Telemedicine Position Statement

Position Statement on Telemedicine by Optometrists

In North Carolina, the practice of optometry is defined, in part, as “the examination of the eye by any method other than surgery...” and “the employment of instruments, devices, pharmaceutical agents and procedures, other than surgery, intended for the purpose of investigating, examining, treating, diagnosing, or correcting visual defects of abnormal conditions of the human eye or its adnexa.”

For its purposes, the Board considers “telemedicine” to be the interaction between a licensed optometrist in one physical location and the optometrist’s patient located in a different physical location, accomplished via audio-visual link, imaging, telephone, or other appropriate forms of electronic communication and/or technology used to allow or assist the optometrist in providing care to the patient. Accordingly, telemedicine in the field of optometry, if employed in the appropriate manner and circumstances, can provide significant benefits, among them increased patient access to health care, increased availability of patient records, and reduced costs. However, in order to fulfill its mandate to protect the citizens of this State, the Board also must consider patient safety and wellbeing in interpreting statutes and policies historically intended to apply to in-person provision of optometric care and applying those statutes and policies to new delivery models involving telemedicine technologies.

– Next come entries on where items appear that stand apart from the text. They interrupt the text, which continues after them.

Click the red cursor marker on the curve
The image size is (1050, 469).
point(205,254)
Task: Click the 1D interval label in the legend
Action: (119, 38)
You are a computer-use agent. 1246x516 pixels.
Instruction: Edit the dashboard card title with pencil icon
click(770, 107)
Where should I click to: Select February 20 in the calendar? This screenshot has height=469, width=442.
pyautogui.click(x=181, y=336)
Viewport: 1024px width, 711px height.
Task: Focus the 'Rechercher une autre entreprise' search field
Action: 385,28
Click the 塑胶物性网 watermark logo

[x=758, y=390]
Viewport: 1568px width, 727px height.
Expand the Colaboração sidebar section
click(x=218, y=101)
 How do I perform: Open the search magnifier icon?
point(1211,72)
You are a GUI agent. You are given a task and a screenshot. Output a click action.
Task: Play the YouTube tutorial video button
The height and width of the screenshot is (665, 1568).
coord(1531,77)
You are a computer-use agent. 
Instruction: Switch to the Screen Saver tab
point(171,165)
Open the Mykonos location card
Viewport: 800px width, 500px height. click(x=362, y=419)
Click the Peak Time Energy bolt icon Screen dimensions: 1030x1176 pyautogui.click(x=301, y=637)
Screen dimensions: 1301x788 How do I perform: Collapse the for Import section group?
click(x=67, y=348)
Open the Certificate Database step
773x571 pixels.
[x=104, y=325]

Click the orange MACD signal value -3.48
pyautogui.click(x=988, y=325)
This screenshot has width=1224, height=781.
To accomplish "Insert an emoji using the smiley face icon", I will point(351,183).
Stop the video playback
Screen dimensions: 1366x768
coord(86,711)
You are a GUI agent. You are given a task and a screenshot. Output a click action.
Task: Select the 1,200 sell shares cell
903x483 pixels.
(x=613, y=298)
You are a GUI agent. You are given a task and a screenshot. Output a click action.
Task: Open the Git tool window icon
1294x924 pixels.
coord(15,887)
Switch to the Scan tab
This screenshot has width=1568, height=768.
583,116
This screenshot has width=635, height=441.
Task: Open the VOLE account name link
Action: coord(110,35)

The Board believes that telemedicine is a tool and not a separate field of optometry, nor does telemedicine alter the scope of practice of North Carolina-licensed optometrists. Accordingly, the Board cautions those subject to its jurisdiction and control that there is no separate or different scope of practice or standard of care applicable to those who practice optometry via telemedicine within this state or to those optometrists located outside North Carolina who diagnose and treat via telemedicine patients located within this state. A failure to conform to the appropriate standard of care, whether that care is rendered in person or via telemedicine, may subject the licensee to investigation and discipline by the Board.


The optometrist who utilizes telemedicine in North Carolina should be mindful of certain requirements and challenges inherent in practice via remote means, among them the following:

Adopted 8/15/19

Amended 12/01/2023

Amended 12/30/2024




Appendix 1 - FORM EXAMPLE

Download an Editable Version (LINK)


THIS FORM, EITHER PAPER OR ELECTRONIC, WILL BECOME PART OF THE PATIENT’S RECORD


FOR OFFICE USE:

PATIENT:  ___________________________

DOB: _______________________________

EXAMINATION DATE: __________________

OTHER OFFICE IDENTIFICATION: ________________________

____________________________________________________________________________


PATIENT CONSENT FOR A TELEMEDICINE EYE EXAMINATION:


Your appointment is being scheduled for a telemedicine or virtual examination. That means the doctor of optometry will see you on a screen and is not physically present to examine you in-person. Instead, the optometrist’s assistant will perform some of the testing and will aid the doctor by positioning your eyes for remote evaluation by the optometrist. 


This type of eye examination is typically performed on patients who have no signs and symptoms of eye disease. Should you have certain signs or symptoms you should not be scheduled for this type of examination. Because this type of exam has certain limitations, you could have an eye condition that might not be detected or if a condition is detected, you would need to be referred for an in-person examination. 


The optometrist seeing you virtually today must be licensed in North Carolina and where they are physically located even though he/she may reside outside of North Carolina.


__________     I was advised when initially booking my appointment  that the optometrist

(patient initials)        would not be physically present for the examination.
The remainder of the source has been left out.